次の記述のうち,この時にC精神保健福祉士がAさんに返した言葉として,適切なものを1 つ選びなさい。…
ソーシャルワークの理論と方法(専門) 第34問
〔事例〕Aさん(53 歳,男性)は,35 歳の時「誰かが自分の悪口を言っている」と訴えたことから,両親に付き添われてB精神科病院を受診した。そこで統合失調症と診断され,1 年間入院した。退院後は両親と暮らしながら治療を続けた。その間に父親が亡くなり,49 歳の時に母親が認知症を発症し,Aさんが母親の世話をすることになった。50 歳の時にAさんは介護のストレスから病状が悪化し「自分の悪口がテレビで流れている」と夜中に大声を出してテレビを自宅前に放り出し,近所を巻き込む騒ぎとなり,今回の入院となった。Aさんの入院後,母親は民生委員から見守り支援を受けていたが,高齢者施設へ入所した。

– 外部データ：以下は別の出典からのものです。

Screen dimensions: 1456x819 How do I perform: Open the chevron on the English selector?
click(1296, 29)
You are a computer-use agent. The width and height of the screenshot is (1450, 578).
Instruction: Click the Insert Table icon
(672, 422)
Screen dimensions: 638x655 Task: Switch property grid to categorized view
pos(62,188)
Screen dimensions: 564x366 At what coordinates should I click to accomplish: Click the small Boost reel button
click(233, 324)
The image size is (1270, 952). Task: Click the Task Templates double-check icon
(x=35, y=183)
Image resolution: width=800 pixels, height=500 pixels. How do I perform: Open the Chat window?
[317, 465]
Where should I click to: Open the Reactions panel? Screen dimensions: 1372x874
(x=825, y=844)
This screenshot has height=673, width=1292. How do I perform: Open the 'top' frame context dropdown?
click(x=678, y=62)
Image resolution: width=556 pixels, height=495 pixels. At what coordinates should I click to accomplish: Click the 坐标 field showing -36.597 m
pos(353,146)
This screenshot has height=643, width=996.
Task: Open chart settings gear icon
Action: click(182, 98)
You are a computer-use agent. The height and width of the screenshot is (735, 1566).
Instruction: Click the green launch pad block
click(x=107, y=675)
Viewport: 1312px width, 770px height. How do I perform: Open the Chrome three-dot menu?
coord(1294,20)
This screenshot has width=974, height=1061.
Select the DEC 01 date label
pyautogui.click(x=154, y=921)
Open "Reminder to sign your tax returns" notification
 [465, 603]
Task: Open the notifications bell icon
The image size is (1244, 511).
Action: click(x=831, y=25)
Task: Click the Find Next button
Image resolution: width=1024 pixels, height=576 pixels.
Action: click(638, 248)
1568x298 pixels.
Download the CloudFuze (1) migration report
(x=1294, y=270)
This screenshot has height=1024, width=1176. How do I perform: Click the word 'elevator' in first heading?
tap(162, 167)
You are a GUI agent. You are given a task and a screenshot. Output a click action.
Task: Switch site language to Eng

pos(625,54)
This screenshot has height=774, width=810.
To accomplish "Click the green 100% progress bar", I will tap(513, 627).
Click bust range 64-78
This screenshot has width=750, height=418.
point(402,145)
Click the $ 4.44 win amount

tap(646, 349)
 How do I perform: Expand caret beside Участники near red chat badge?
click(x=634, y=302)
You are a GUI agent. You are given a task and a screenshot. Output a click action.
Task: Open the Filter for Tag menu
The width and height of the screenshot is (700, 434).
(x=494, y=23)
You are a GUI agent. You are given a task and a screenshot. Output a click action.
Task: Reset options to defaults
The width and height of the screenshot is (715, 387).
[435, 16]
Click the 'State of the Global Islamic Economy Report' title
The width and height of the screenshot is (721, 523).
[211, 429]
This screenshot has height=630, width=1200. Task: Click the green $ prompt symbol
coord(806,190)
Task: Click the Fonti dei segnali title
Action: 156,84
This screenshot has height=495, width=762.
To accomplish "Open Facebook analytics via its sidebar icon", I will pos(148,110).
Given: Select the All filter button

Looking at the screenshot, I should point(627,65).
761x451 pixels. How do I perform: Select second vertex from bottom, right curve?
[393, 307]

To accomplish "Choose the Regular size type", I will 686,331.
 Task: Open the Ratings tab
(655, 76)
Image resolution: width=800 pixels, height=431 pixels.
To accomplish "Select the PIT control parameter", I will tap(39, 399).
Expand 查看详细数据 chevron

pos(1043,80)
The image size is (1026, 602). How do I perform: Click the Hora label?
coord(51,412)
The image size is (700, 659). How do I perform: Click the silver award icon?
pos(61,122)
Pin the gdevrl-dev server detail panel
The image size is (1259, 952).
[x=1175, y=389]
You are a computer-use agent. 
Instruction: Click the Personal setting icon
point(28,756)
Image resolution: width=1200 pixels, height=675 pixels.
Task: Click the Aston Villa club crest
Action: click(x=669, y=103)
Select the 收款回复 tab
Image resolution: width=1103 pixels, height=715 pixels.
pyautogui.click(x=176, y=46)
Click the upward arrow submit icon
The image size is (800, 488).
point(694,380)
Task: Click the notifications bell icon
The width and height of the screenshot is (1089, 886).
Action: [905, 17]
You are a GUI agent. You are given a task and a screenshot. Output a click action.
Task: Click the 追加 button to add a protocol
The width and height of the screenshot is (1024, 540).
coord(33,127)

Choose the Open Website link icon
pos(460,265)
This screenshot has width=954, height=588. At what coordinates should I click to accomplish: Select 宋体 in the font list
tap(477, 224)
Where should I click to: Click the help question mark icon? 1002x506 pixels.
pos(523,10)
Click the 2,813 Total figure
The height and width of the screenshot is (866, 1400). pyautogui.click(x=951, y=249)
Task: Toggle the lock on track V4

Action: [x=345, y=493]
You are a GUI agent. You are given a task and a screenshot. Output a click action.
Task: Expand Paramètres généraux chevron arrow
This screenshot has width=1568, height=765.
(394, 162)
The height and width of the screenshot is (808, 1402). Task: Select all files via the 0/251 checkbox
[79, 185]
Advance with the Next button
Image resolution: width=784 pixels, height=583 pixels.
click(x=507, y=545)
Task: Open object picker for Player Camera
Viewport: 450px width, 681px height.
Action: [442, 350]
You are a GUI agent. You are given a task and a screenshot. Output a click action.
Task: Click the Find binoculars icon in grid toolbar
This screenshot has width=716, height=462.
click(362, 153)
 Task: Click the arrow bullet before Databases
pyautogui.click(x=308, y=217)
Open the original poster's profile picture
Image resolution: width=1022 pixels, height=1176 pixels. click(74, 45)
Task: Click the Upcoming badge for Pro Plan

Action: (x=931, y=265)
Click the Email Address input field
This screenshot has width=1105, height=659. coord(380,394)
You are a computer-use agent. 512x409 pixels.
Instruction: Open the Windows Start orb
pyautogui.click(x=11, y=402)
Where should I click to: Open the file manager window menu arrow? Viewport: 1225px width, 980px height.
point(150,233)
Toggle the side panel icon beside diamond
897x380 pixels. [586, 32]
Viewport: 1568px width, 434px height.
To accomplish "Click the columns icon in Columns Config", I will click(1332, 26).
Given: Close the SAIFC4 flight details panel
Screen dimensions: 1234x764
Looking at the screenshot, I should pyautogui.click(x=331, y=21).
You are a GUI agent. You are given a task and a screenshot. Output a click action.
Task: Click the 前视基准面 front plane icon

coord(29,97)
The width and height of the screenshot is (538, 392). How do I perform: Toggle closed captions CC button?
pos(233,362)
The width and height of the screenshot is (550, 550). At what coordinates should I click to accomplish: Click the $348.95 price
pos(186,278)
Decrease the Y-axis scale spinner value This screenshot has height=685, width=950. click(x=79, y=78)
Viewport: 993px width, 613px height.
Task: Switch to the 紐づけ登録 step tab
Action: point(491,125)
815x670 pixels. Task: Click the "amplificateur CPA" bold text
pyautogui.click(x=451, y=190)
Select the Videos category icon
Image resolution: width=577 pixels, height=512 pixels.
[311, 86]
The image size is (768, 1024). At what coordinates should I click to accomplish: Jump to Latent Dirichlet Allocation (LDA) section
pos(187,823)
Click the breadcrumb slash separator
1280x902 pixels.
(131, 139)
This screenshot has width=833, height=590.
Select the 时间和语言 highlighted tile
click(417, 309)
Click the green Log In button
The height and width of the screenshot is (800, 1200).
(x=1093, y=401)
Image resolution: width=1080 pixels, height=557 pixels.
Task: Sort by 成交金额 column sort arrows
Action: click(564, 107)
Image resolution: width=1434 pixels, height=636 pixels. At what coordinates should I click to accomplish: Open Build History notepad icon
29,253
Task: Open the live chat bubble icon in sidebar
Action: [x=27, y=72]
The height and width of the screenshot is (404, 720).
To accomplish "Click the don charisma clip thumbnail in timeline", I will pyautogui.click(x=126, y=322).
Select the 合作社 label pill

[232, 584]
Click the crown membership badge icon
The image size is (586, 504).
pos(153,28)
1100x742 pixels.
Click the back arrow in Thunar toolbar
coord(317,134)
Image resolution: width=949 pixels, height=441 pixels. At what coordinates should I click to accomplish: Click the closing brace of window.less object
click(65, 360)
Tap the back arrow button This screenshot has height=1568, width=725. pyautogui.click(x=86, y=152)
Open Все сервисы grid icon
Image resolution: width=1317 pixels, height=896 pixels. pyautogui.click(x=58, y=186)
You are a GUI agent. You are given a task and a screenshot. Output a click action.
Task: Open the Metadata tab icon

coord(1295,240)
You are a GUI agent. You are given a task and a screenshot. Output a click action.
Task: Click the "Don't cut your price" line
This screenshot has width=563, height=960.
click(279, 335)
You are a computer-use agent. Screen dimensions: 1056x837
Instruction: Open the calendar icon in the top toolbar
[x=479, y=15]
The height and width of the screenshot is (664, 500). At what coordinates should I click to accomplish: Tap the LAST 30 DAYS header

入院から1 年経過した後,病棟担当になったC精神保健福祉士は,前任者から「Aさんは退院可能だが,退院に消極的」と引継ぎを受け,Aさんと面談をした。Aさんは「不都合なこともないし,このままでいい。自宅は誰も居ないし,一人暮らしは経験がないし,人と話すのは苦手だから無理」と話した。 次の記述のうち,この時にC精神保健福祉士がAさんに返した言葉として,適切なものを1 つ選びなさい。
- (1)「不都合がないなら,今のままでも悪くはないですね」
- (2)「では,退院先をグループホームにしましょう」
- (3)「退院後の生活を考えると,不安を感じるのですね」
- (4)「まだ50 代だから,退院を諦めてはいけませんよ」
- (5)「退院して,あなたはどこで誰と暮らしていますか」
正答 (3)
正答は (3) です。
この設問は「適切なもの」を選ぶ形式です。つまり 「「退院後の生活を考えると,不安を感じるのですね」」が正しい内容で、残りの選択肢には誤りが含まれています。